スタチンとATP IIIガイドラインの概要と適用基準

NCEP と ATP とは

1985年に設立された米国国立心臓・肺・血液研究所(National Heart, Lung and Blood Institute)の一環として、National Cholesterol Education Program(NCEP)が始まりました。その目的は、悪玉コレステロール(LDL)を低減し、心血管疾患の死亡率を下げるために、一般市民と医療従事者にコレステロール管理の重要性を啓発することです。NCEPは、HDL・LDL・中性脂肪の測定基準として「望ましい」「境界」「望ましくない」のレベルを定めました。

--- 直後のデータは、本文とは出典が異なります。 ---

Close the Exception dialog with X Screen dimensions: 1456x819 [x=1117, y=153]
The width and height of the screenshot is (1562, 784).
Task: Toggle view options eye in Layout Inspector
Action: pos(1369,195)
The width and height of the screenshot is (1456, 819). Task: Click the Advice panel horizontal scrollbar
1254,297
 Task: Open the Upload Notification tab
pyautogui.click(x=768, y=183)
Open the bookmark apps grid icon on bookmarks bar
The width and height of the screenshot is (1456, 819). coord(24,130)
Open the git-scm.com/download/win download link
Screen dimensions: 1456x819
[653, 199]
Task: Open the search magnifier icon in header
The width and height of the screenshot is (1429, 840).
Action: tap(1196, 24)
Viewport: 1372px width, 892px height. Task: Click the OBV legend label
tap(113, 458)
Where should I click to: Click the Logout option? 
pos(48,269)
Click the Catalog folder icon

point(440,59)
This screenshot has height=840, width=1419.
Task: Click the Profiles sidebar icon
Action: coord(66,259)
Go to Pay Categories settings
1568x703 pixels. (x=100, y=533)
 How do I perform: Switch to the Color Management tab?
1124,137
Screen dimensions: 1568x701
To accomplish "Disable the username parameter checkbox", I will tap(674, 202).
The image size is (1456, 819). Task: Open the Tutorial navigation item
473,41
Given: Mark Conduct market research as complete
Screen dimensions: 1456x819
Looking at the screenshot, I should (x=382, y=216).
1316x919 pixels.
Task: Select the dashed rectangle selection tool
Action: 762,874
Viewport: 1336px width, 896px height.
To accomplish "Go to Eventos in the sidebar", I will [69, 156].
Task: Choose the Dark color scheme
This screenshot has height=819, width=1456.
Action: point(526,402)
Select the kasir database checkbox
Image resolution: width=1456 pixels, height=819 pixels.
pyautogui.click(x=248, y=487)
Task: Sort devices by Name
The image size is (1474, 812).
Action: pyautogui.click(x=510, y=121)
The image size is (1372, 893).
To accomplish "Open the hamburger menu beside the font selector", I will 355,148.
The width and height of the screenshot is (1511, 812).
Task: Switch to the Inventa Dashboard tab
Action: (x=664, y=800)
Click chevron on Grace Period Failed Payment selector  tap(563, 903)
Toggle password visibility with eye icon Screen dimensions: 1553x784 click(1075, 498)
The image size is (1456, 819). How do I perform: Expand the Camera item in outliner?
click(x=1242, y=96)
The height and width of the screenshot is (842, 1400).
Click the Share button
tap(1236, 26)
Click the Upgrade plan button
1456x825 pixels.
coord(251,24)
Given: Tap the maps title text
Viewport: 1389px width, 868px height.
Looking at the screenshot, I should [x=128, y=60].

Adult Treatment Panel(ATP)は、NCEPの中の専門家パネルで、スタチン投与の指針を策定します。スタチンは肝臓でのコレステロール合成を阻害し、LDL を低下させる薬剤です。

ATP III ガイドラインの目的

スタチンの臨床試験が蓄積したエビデンスを踏まえ、従来の指針を改訂したのが ATP III(第3次成人治療パネル)です。ガイドラインは、コレステロール低下の重要性を早期に実施できるよう、医療従事者と一般人が具体的に取るべき手順を示しています。

ATP III での主な変更点

主な変更点のひとつは「ハイリスク」層の定義拡大です。高齢者や糖尿病患者が対象に加わり、スタチン治療の適応が広がりました。また、LDL が低くても心血管リスクが複数ある(家族歴・高血圧・喫煙・年齢(男性45歳以上、女性55歳以上))場合に薬物療法を推奨しています。

生活習慣改善(TLC)とスタチンの使い分け

ガイドラインは、TLC(Therapeutic Lifestyle Changes)とスタチン投与の開始タイミングを明確にしています。

  • ハイリスク患者:LDL が 70 mg/dL 超でスタチン投与。
  • 中等度リスク患者:LDL が 130 mg/dL 以上でTLC、100〜129 mg/dL でスタチンの検討可。
  • 低リスク患者:LDL が 160 mg/dL 以上でTLC、190 mg/dL 以上でスタチン投与。ただし、160〜189 mg/dL の場合はスタチンを検討できる。

このように、リスク層ごとに LDL の数値と併せて、生活習慣の改善と薬物療法のどちらを優先すべきかが示されています。

医師は ATP III ガイドラインに従うことで、患者ごとのリスクに応じた最適なコレステロール管理が可能になります。